To facilitate multi-modal interactions, the system blends 22 different visual foundation models (VFM) with OpenAI’s ChatGPT.
Recently, Microsoft Research released Visual ChatGPT, a chatbot system that can produce and modify graphics in response to text commands from users. A paper posted on arXiv explained the system. Users can send the bot text messages or upload photographs to communicate with it. Additionally, the bot has the ability to create new photos from scratch in response to a text prompt or alter existing images from the conversation history. The Prompt Manager, which transforms user input into a “chain of thought” prompt to help ChatGPT decide whether a VFM tool is required to complete an image task, is the bot’s main component.
Although ChatGPT and other large language models (LLM) have demonstrated impressive natural language processing abilities, they are only taught to handle text as an input method. The Microsoft team created a Prompt Manager to generate text inputs to ChatGPT that result in outputs that can call VFMs like CLIP or Stable Diffusion to carry out computer vision tasks rather than training a new model to accommodate multimodal input.
The VFMs are classified as LangChain agent Tools, and the Prompt Manager is built on a LangChain Agent. The agent applies prompt prefixes and suffixes to the user’s prompt and conversation history, which includes image filenames, to evaluate whether a tool is necessary.
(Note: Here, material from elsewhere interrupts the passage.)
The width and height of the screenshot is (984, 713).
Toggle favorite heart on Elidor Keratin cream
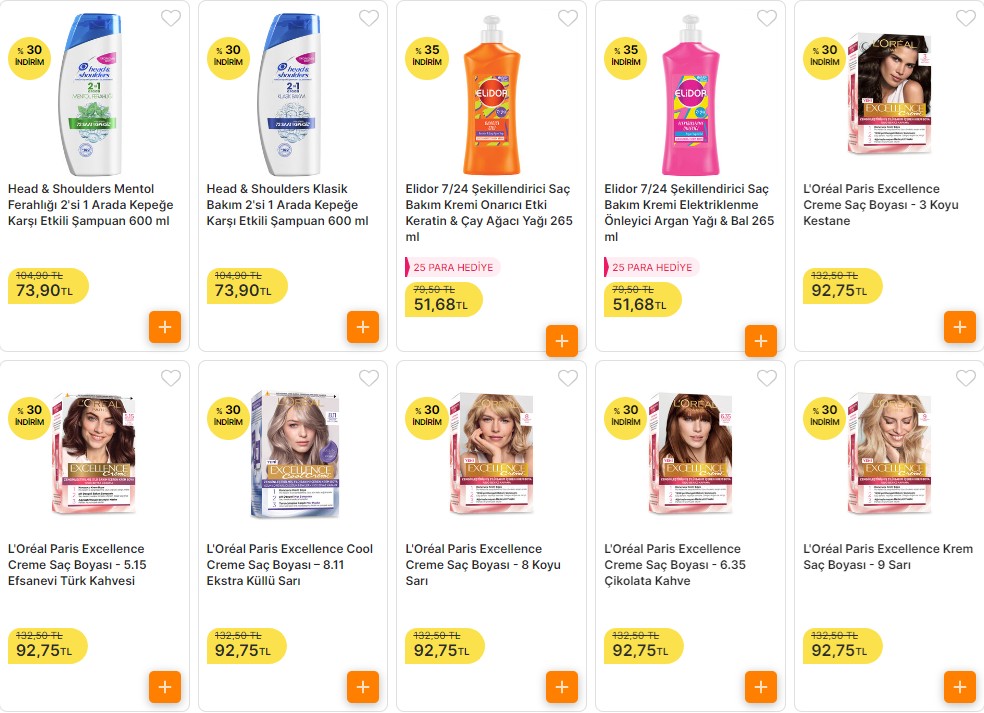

To handle the user’s desired task, ChatGPT is guided by further language in the prefix to inquire, “Do I need to use a tool?,” and if so, to output the name of the tool together with any prerequisite inputs, such as an image filename or a text description of the image to generate. Until it no longer requires a tool, the agent will repeatedly run VFM tools and deliver the generated image to chat. The most recent text output will then be delivered to chat.